Phoebe Snow. July 17th, 1950 -- April 26th, 2011.

This is one of my favorite songs. Rest in peace, Phoebe.

The Cat and Coffee

Last week I cautiously accompanied my roommate, Asia, to The Cat and Coffee, a coffee shop with live cats as decor. I was preparing myself for what I might see: cats in party hats and wearing clown makeup, like the hapless felines I saw on a billboard here. Luckily, The Cat and Coffee turned out to be a dignified coffee shop, where the cats seemed happy. They had scratching posts and catnip toys galore, plenty of food and water and escape holes they could jump through if people were harassing them. I laughed at Asia's eagerness to entertain the cats. It looked like she was performing a marionette show with cat toys. 

The first thing I did was order coffee. I sat down to drink it and kept feeling gusts of fur brush the small of my back. It was a wild cat running around and acting absolutely crazy. Asia said she didn't think it was meant to be a domestic animal. 

I laughed spitefully when I saw the crazy cat torment a poor Persian kitten. Then I instantly felt bad. Mocking a Persian cat's wimpiness, just because I once dated a wimpy Persian, revealed a side of me I didn't know existed. The Persian cat climbed up a scratching post and sat on the perch, but the crazy cat latched his claws into the scratching post and shook it. I walked over to pick up the Persian cat and stared pityingly at his stupid scrunched up face. I petted him while drinking my coffee and the crazy cat jumped up and scratched my hand, as if punishing me for rescuing his prey. The poor Persian kitty might have been better off being degraded at the clown coffee shop, seeing as how he had to put up with this bully all the time. But no one should suffer the indignity of wearing clown makeup, not even clowns. Maybe he would have been given an elf costume with jingling bells to wear, or a pirate costume with an eye patch. I suppose there are worse fates.

Saturday, April 23, 2011

Longest moonwalk ever!

I did so much walking today my legs are killing me. I just got back to the hotel room after walking around beautiful Suncheon Bay, a Buddhist Temple, a village full of geese and goats, and all over Gwangju with a friend from Canada. Going up the steep hill to the hotel I had to walk backward. I'm sure I looked like a moonwalker with a mission. :)
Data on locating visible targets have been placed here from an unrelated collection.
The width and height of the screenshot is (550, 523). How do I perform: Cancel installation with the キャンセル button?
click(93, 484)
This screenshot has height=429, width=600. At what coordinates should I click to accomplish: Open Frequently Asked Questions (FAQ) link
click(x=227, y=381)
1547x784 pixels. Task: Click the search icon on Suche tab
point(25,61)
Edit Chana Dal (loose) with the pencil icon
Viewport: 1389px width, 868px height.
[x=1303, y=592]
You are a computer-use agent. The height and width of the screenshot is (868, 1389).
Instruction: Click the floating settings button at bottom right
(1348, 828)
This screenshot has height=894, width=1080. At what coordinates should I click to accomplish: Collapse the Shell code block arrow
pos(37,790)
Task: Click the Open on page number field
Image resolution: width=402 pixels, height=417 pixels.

I'm in a good mood now, but earlier today I was held captive on a Barry Manilow bus, meaning a bus where people are singing along with Barry Manilow and other songs I would rather not listen to. The guys in back of me were having a gross conversation, and combined with the terrible singing and the music playing so loudly, I could feel the bass in my chest, it was just a horrible ordeal. When the group got to Suncheon Bay, we came to a split path. We could either take the "Hard Road" or the "Road of Meditation." I, of course, took the Road of Meditation, but I couldn't meditate. I was just so angry! I was steaming over the gross guys on the bus and other matters beyond my control. I remembered what my friend Cfrances said to me one time when I got angry. She told me I can only control my own actions, and as long as I act with integrity, I have nothing to worry about. It's amazing how the best advice is always really simple. What finally calmed me down was talking Middle East politics with a New Yorker who struck up a conversation with me. I guess the road to meditation is not the same for everyone.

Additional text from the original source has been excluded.